# [Data to use]
◇ ◇ ◇ ◇ ◇
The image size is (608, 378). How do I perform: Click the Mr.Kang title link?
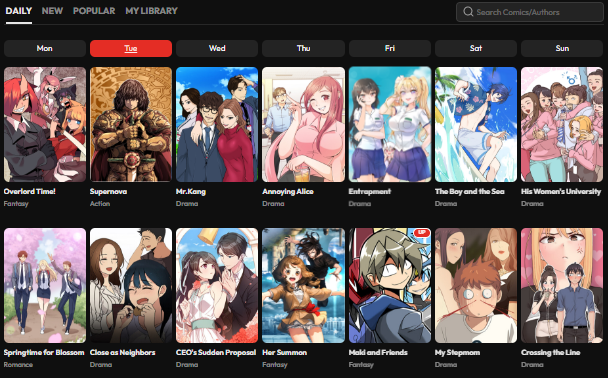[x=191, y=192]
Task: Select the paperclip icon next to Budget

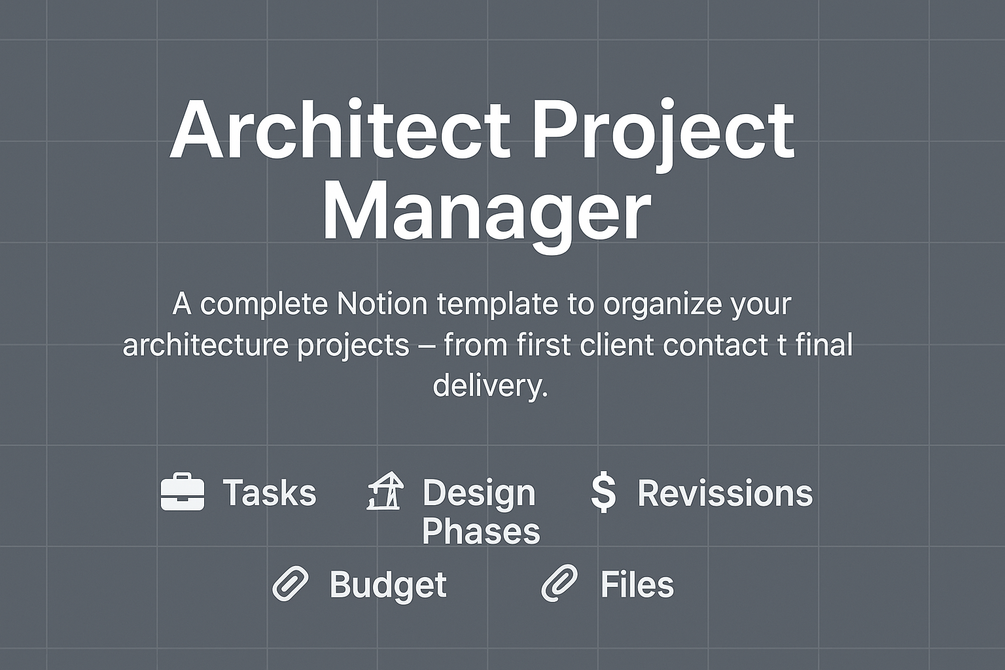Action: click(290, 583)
◇ ◇ ◇ ◇ ◇
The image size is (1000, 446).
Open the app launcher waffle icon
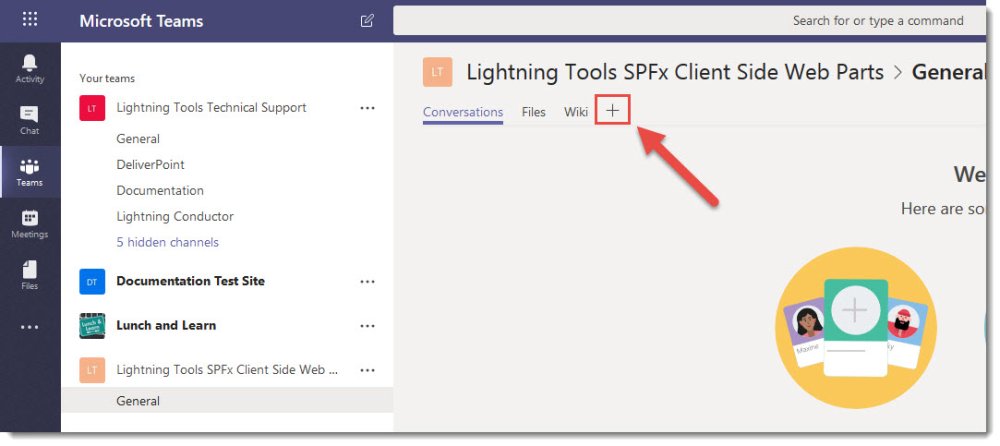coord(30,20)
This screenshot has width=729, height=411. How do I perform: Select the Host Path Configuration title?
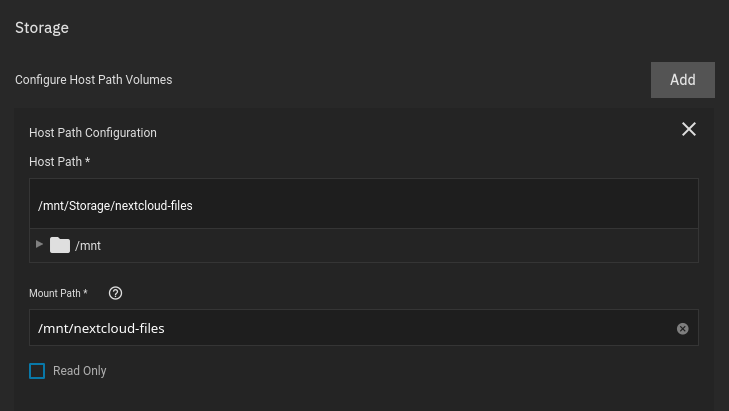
◇ ◇ ◇ ◇ ◇
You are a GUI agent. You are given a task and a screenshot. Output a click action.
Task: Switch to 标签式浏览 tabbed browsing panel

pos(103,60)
◇ ◇ ◇ ◇ ◇
# [Required action]
Would you please return all lines from the listing above that contain "screenshot"?

# [The completed task]
This screenshot has width=729, height=411. How do I perform: Select the Host Path Configuration title?
You are a GUI agent. You are given a task and a screenshot. Output a click action.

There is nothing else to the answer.